We have imaged phalloidin to locate the samples as described in the methods. We do not display this information as we have not imaged phalloidin at super resolution. However, we know that the 2 bands around the Z-disc are always symmetric, see Figure 1 or see Loreau et al. 2022. So this is not a concern.

6. line 385: Given that the I-band is bisected by the I-band, shouldn't the authors say here "half I-band" rather than "I-band"?

We assume the reviewer means, ‘bisected by the Z-disc’, yes this is a good point. As classical sarcomere descriptions define the I-band as continuous, half I-band is more accurate. We changed it in the manuscript.

7. In Figure 1B, it seems like three of the nanobodies (39, 42 and 48) localize to Z-disks but not to the bottom (or even top) of the Z-disks compared to nanobody 2, which seems to localize the full height of the Z-disk. Can the authors comment on this?

Very well spotted by this reviewer. This is true and the likely reason is that not all the long Sls isoforms do contain these epitopes. We have added a comment in the discussion to it, at the point where we do discuss the old Sls antibody “B2” that only labels the very central region of each myofibril and is against a more N-terminal domain that is present in even fewer isoforms.

8. Figure 6 is nicely presented. However, to help the reader, in part B, instead of listing the nanobody number, could the authors indicate to which domains the nanobodies were made?
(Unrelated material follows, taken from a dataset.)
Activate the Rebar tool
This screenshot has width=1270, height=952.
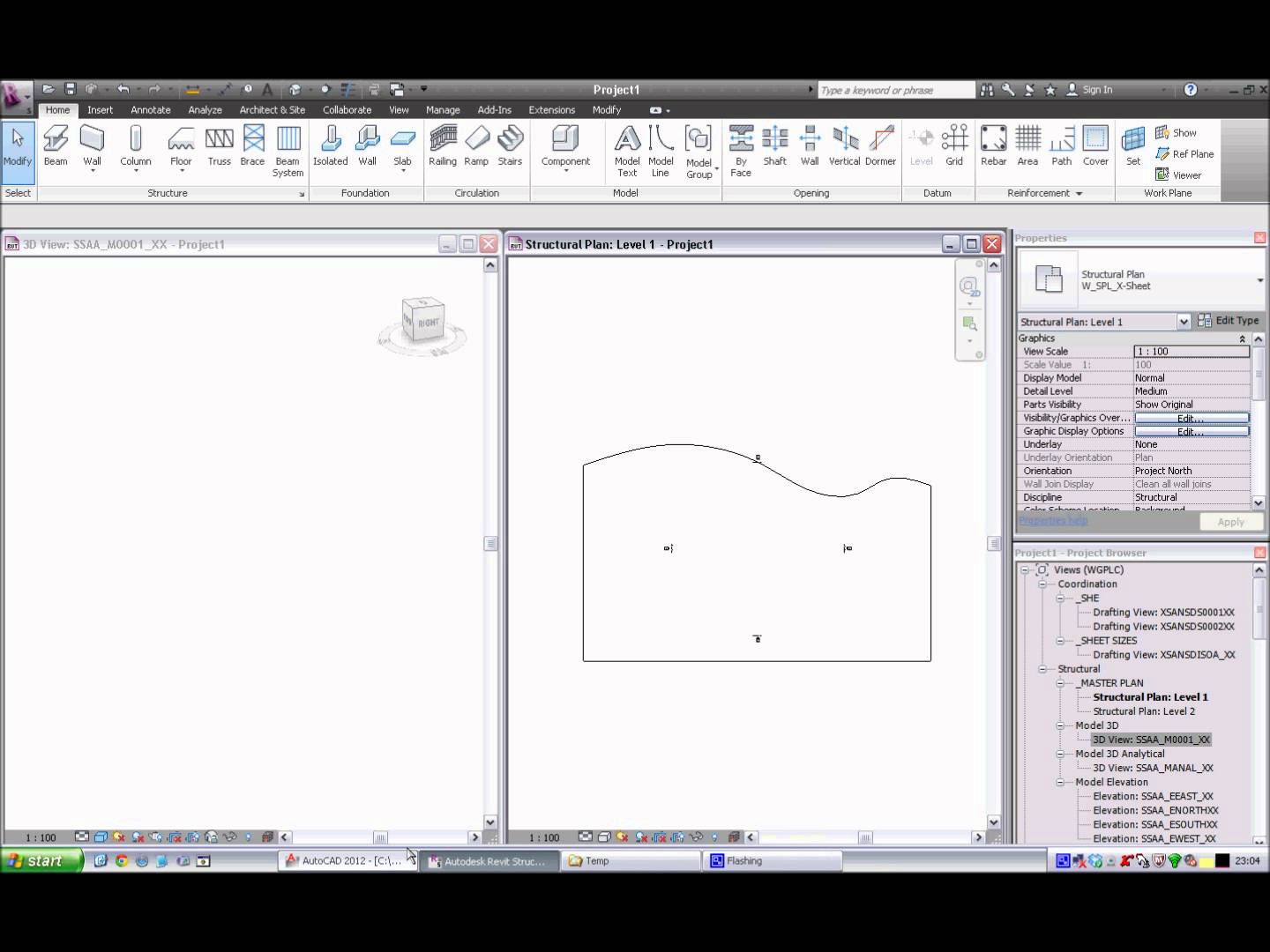tap(993, 145)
In part C, again to help the readers understand the full impact of the excellent results, could the authors indicate the N- and C-termini of Sls and Projectin?

As we have different nanobodies from some of the domains, we prefer to keep the nanobody numbers. But we added the domains as well to make it easier to understand.
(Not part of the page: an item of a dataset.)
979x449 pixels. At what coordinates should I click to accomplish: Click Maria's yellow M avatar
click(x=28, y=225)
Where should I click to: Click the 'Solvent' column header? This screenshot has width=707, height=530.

Reviewer #4 (Recommendations for the authors):

Overall, as it stands, this manuscript even if of high technological value, remains entirely descriptive and short in providing new insights into muscle structure and architecture. The main finding, an overlap between short Sls isoform and Proj in flight muscle sarcomeres, is redundant with the author's observation in the companion paper that in larval muscles expressing a long Sls isoform, Sls and Proj overlap as well.

I would not recommend this manuscript for publication in eLife. It appears more suited for a specialized methodological development journal.
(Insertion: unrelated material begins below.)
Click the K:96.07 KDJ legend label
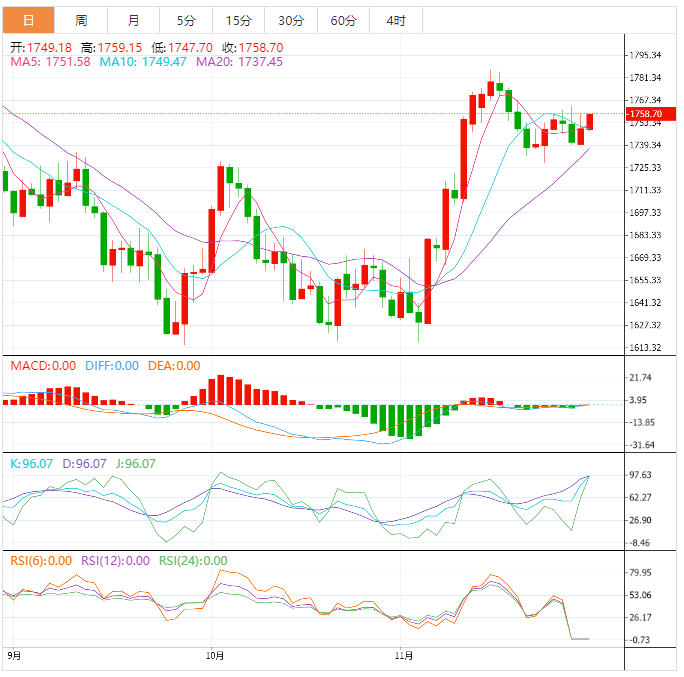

Combination of Sls and Proj nanobodies with DNA-Paint represents an attractive example of technological development which alternatively could strengthen the co-submitted nanobodies toolkit manuscript.

Every structural paper reports the structure and is thus by definition descriptive. This is the aim of our manuscript. We do not think that the other nanobody resource paper reports an overlap of Sls and Projectin in the larvae. To resolve such a possible overlap, super resolution would be needed. The other paper does report that larval Sls isoform is dramatically stretched, more than 2 µm, and that Projectin is decorating the thick filament, likely in an oriented manner. If N-term of Projectin overlaps with C-term of Sallimus in this muscle is an open question that needs DNA-PAINT imaging of larval muscle. This requires a TIRF setting that is technically not trivial to achieve for larval muscle and hence has not been done by anybody.